Diese Woche führten 1600 Polizisten in Berlin eine Razzia gegen Mitglieder des Remmo-Clans durch, wegen des aufsehenerregenden Kunstraubs im Grünen Gewölbe. Was weiß man über kriminelle Großfamilien in Deutschland?

Deutschland Symbolbild Clankriminalität Neukölln
Bild: picture-alliance/dpa/P. Zinken

Immer wieder sorgen spektakuläre Straftaten für Schlagzeilen, hinter denen arabischstämmige Großfamilien stecken sollen. So drangen im vergangenen Jahr Maskierte in die historische Museumssammlung Grünes Gewölbe in Dresden ein und stahlen einzigartige Kunstwerke von unschätzbarem Wert.

Anfang der Woche schlug die Polizei in Berlin zu. In Zusammenhang mit dem Museumseinbruch nahm sie drei Männer des sogenannten Remmo-Clans fest, zwei weitere Familienmitglieder sind international zur Fahndung ausgeschrieben. Wer sind diese Großfamilien? Wie viele gibt es und was wird gegen ihre kriminellen Machenschaften unternommen?
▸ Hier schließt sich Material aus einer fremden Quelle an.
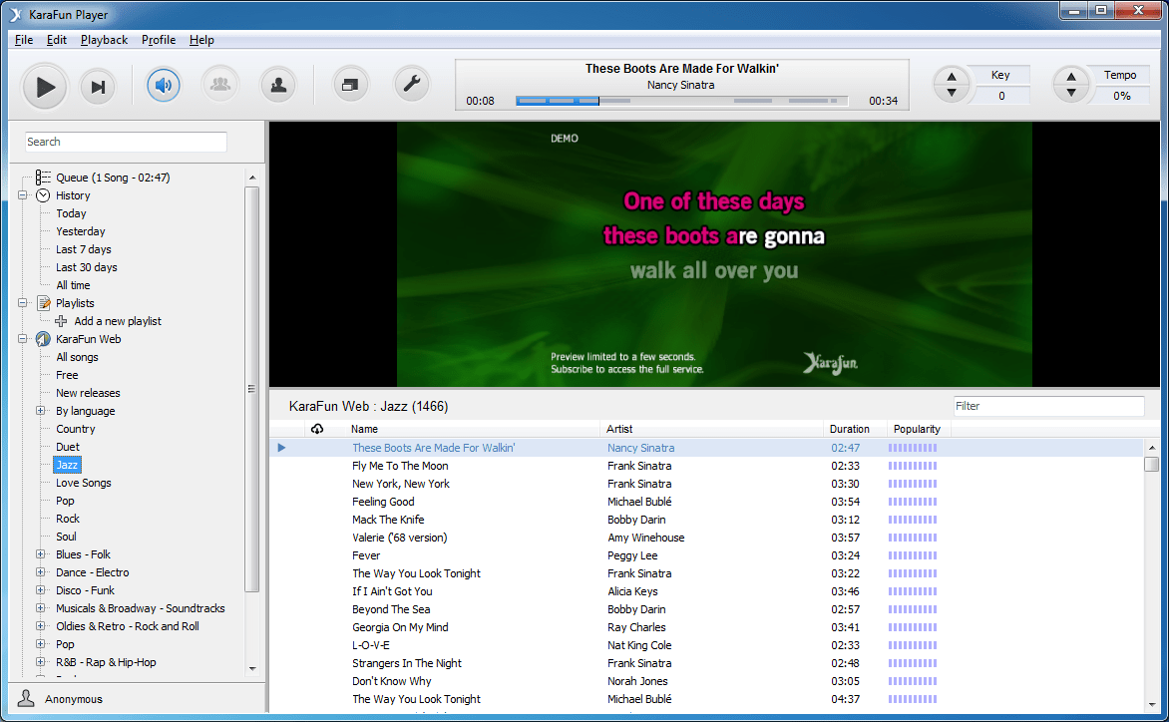
Task: Open the Profile menu
Action: point(159,40)
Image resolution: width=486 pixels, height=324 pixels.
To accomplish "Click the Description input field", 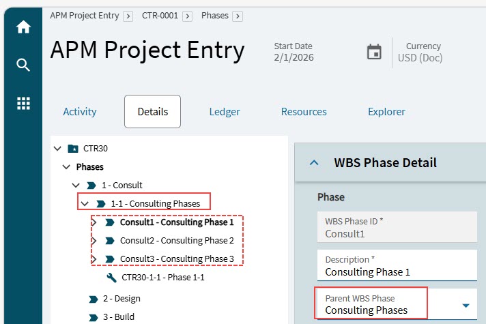I will point(397,265).
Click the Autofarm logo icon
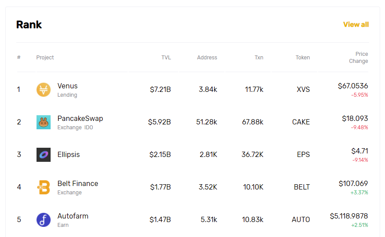The height and width of the screenshot is (237, 385). tap(44, 220)
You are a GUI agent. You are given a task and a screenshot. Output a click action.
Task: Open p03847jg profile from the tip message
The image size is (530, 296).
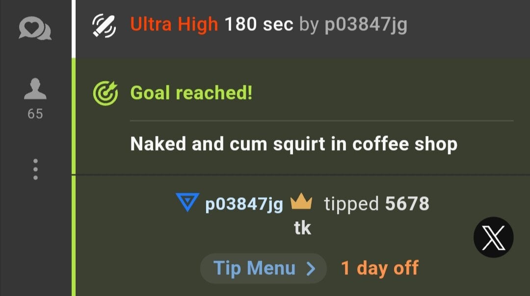(244, 204)
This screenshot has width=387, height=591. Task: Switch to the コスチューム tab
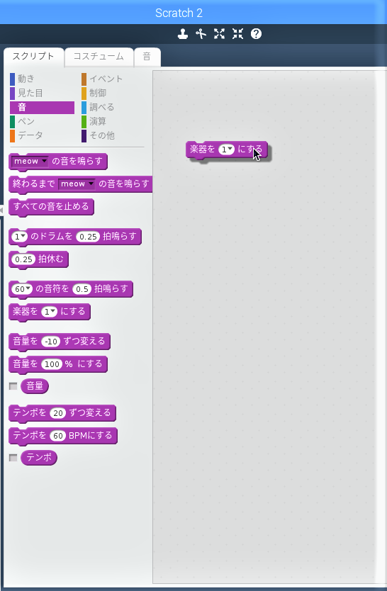99,57
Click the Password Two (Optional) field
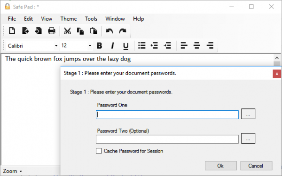282x176 pixels. click(167, 139)
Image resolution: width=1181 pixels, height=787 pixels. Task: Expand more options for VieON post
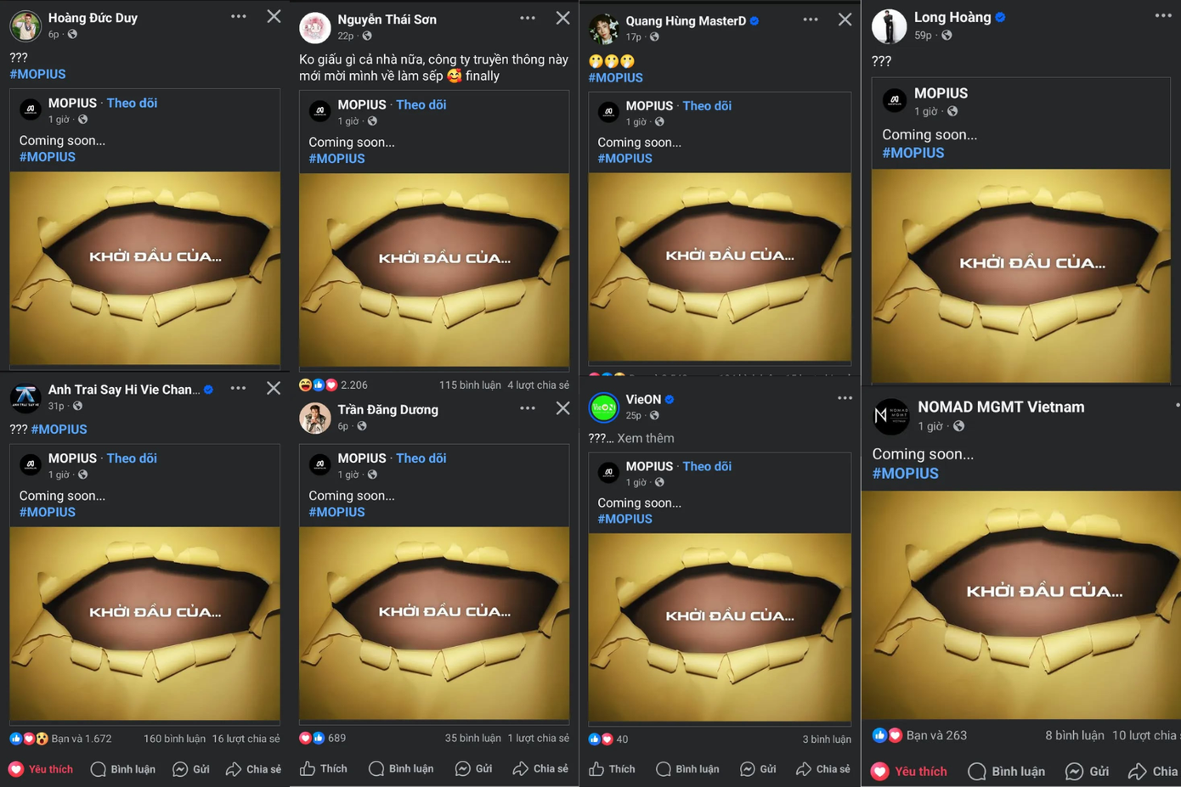point(844,397)
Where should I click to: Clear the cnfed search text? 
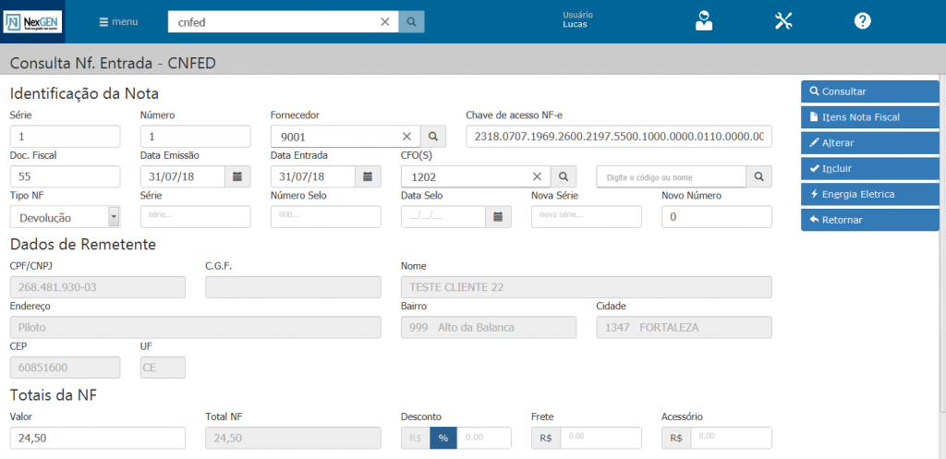tap(385, 22)
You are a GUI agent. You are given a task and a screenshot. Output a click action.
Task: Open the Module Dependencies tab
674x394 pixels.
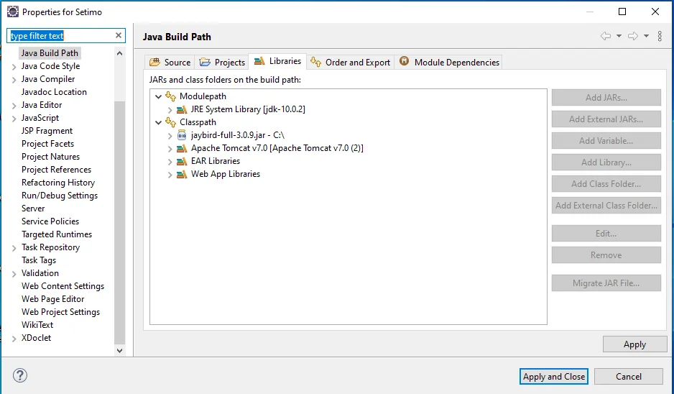(449, 63)
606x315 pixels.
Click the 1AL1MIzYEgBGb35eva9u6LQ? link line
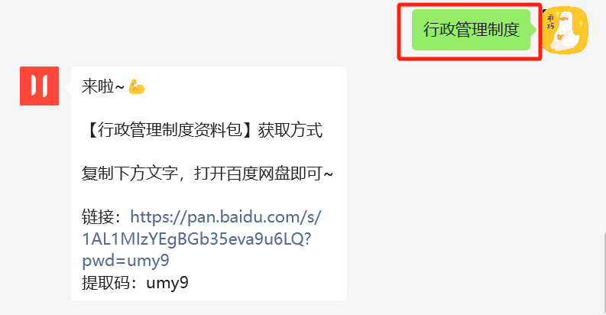(196, 239)
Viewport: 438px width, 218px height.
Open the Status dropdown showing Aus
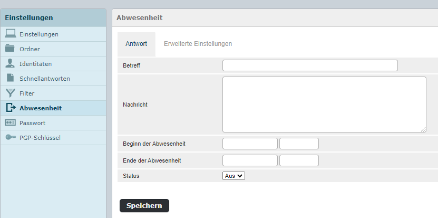234,176
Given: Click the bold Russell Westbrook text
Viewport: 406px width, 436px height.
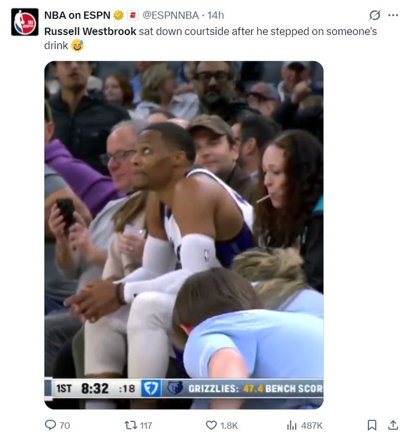Looking at the screenshot, I should click(x=90, y=31).
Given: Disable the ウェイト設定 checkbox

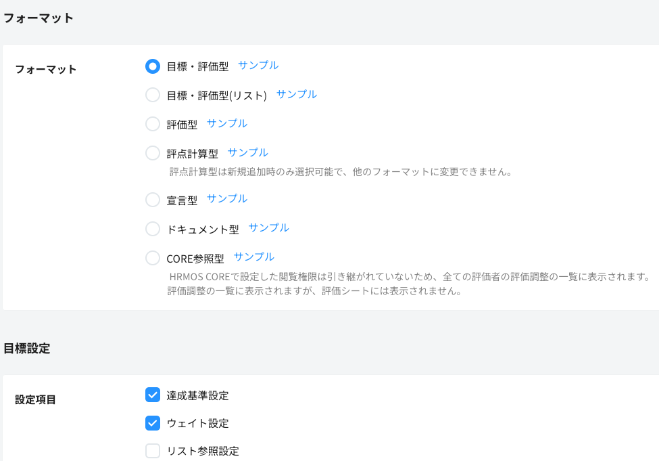Looking at the screenshot, I should point(153,423).
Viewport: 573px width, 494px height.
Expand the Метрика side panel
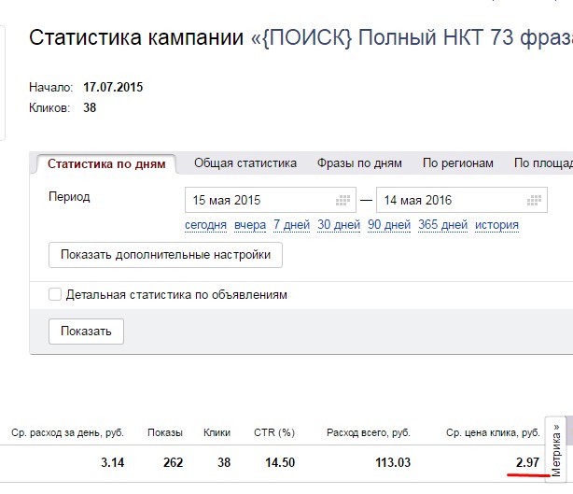coord(556,450)
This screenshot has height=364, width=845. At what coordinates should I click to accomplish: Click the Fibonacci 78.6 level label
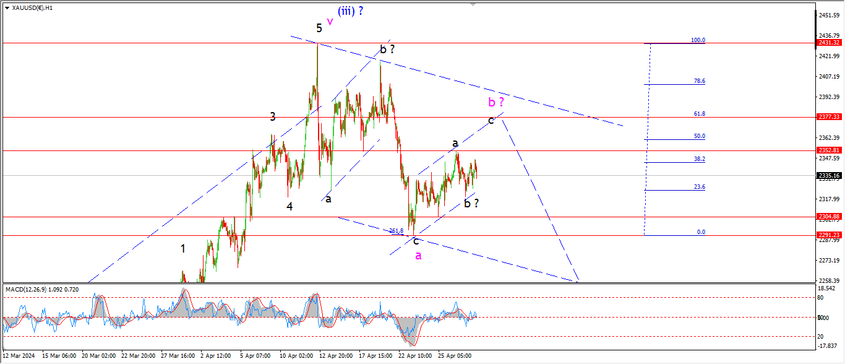[x=699, y=81]
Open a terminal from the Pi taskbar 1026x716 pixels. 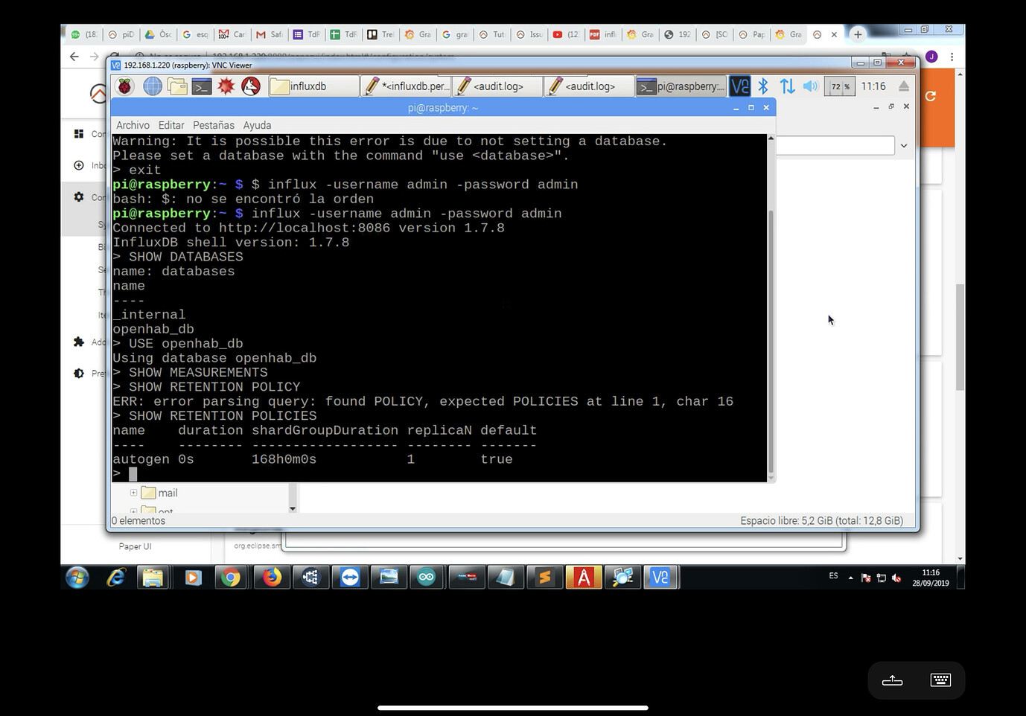pos(201,86)
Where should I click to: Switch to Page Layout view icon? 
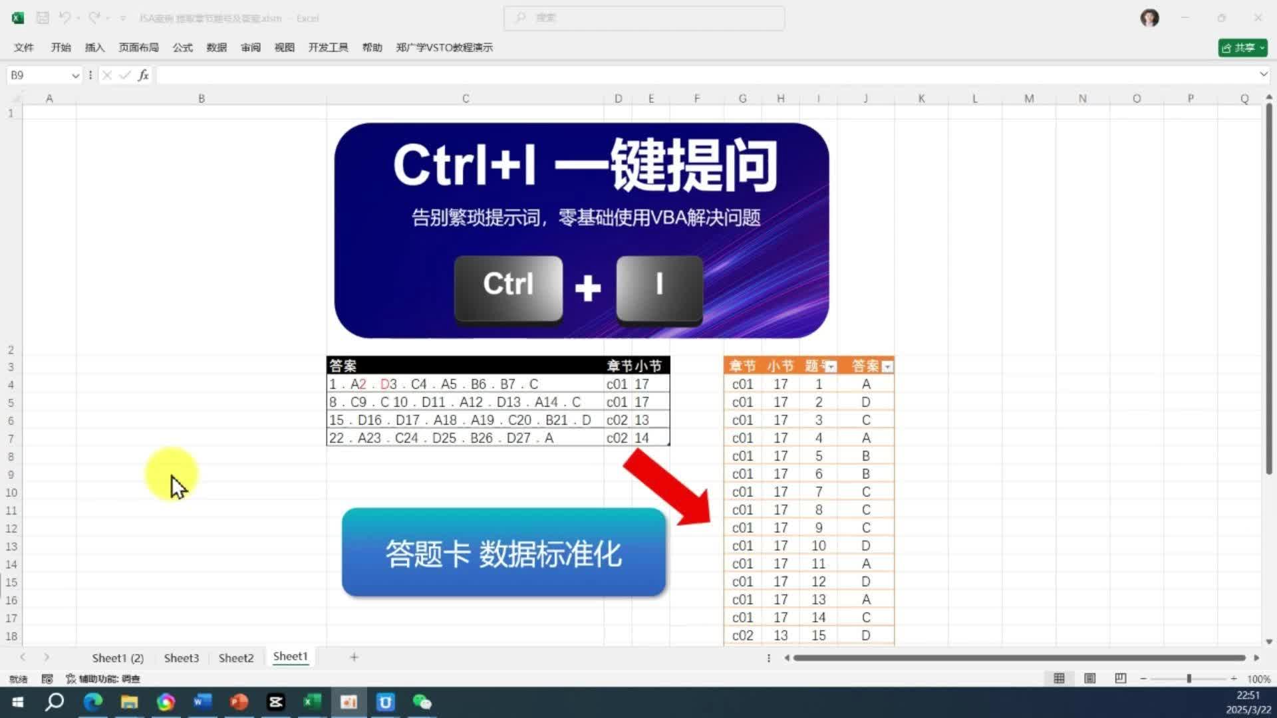pyautogui.click(x=1089, y=678)
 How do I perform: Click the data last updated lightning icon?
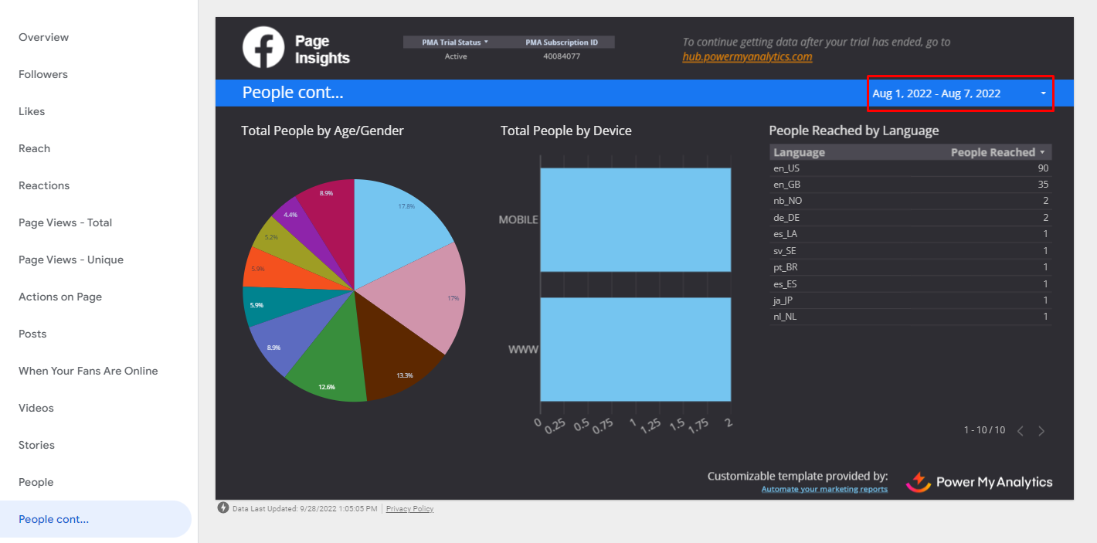tap(223, 508)
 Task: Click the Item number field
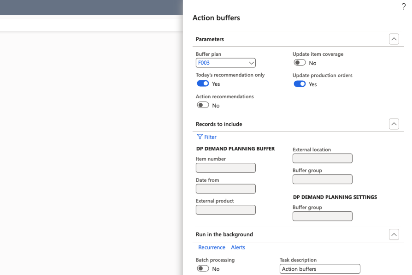coord(226,168)

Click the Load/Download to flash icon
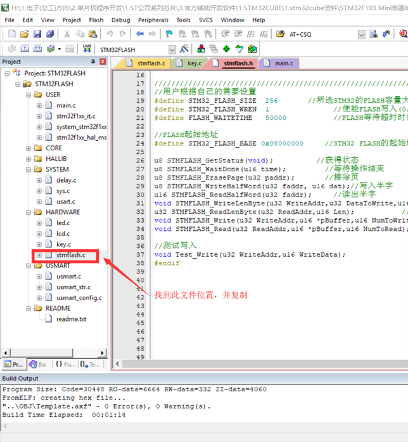87,48

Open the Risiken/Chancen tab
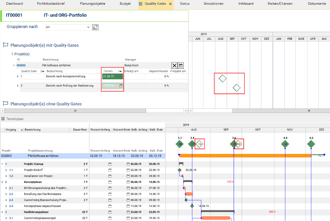[x=280, y=4]
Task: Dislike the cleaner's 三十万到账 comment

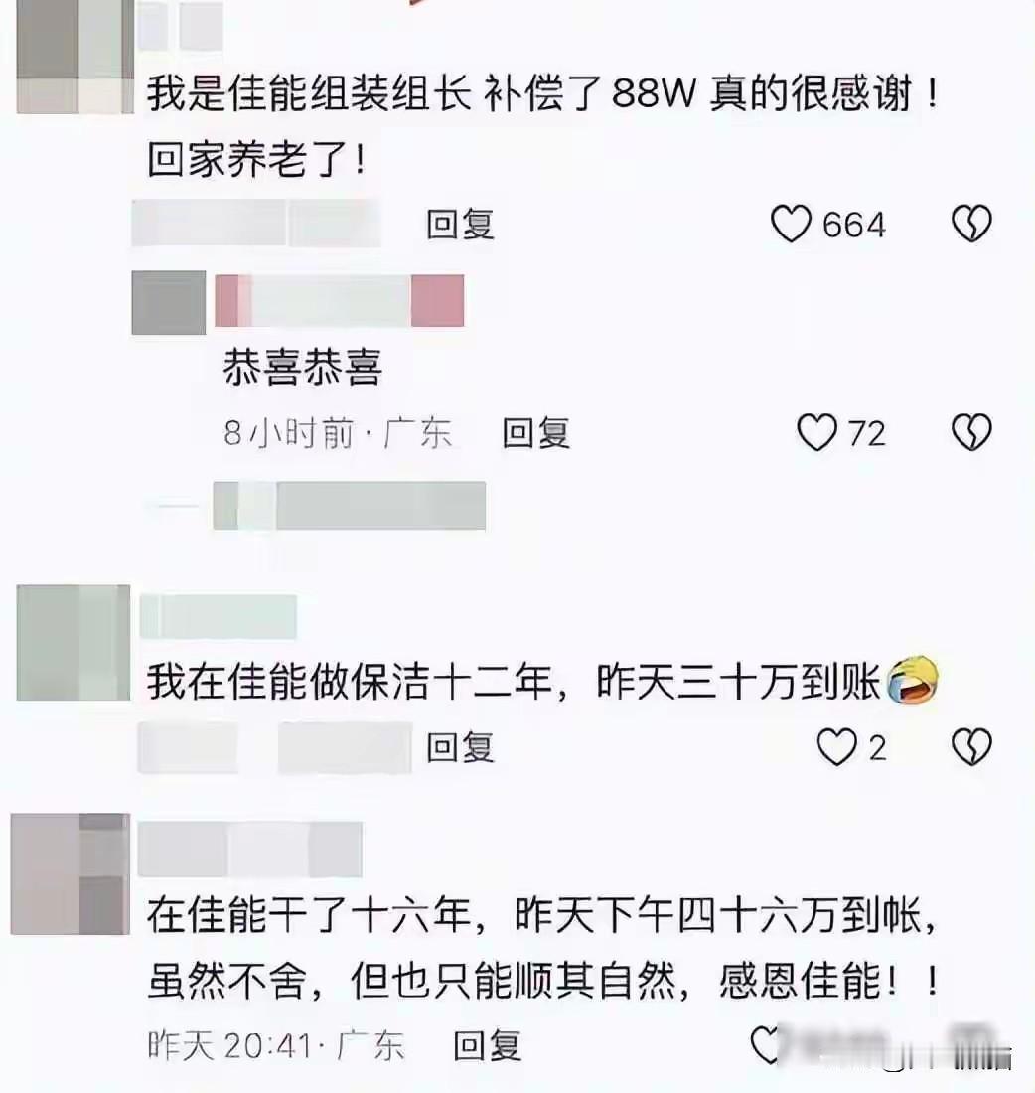Action: coord(971,746)
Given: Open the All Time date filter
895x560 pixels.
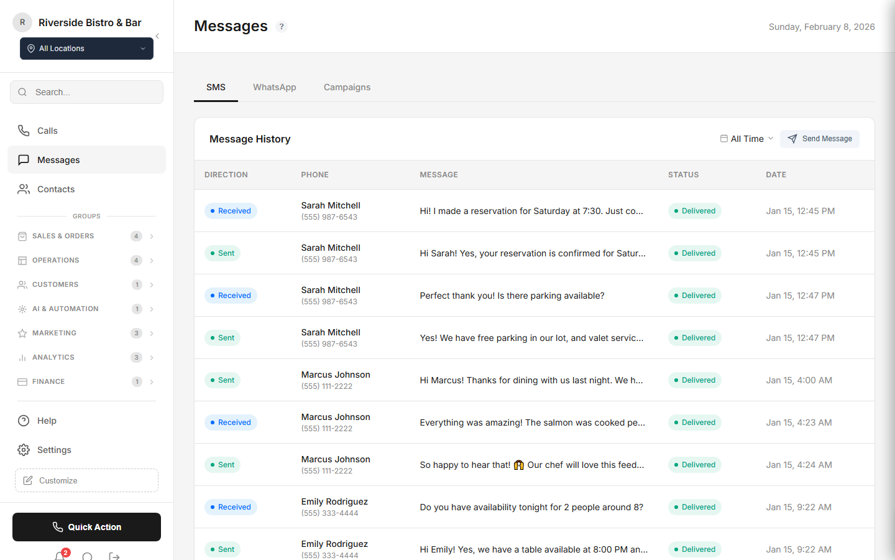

Was ist Clankriminalität – und warum ist der Begriff umstritten?

Erst seit dem Jahr 2018 geht der Bundeslagebericht "Organisierte Kriminalität" des Bundeskriminalamts dezidiert auf Clankriminalität ein und unterscheidet das Phänomen von anderen Formen des organisierten Verbrechens. Clankriminalität gilt somit als Unterform der Organisierten Kriminalität (OK) und wird im Lagebericht als "Straftaten durch Angehörige ethnisch abgeschotteter Subkulturen" beschrieben.

In einem Positionspapier definiert der Bund Deutscher Kriminalbeamter Clankriminalität als "bestimmt von verwandtschaftlichen Beziehungen, einer gemeinsamen ethnischen Herkunft und einem hohen Maß an Abschottung der Täter, wodurch die Tatbegehung gefördert oder die Aufklärung der Tat erschwert" werde. Dies gehe "einher mit einer eigenen Werteordnung und der grundsätzlichen Ablehnung der deutschen Rechtsordnung".

Kritiker wie der Journalist Mohamed Amjahid sehen in dem Begriff hingegen die Gefahr eines Generalverdachts und der Diskriminierung von Familienangehörigen, die nicht kriminell sind. Einigen fiele es schwer, eine Wohnung oder eine Arbeitsstelle zu finden, nur weil sie einen bestimmten Nachnamen tragen, der mit dem organisierten Verbrechen in Verbindung gebracht werde.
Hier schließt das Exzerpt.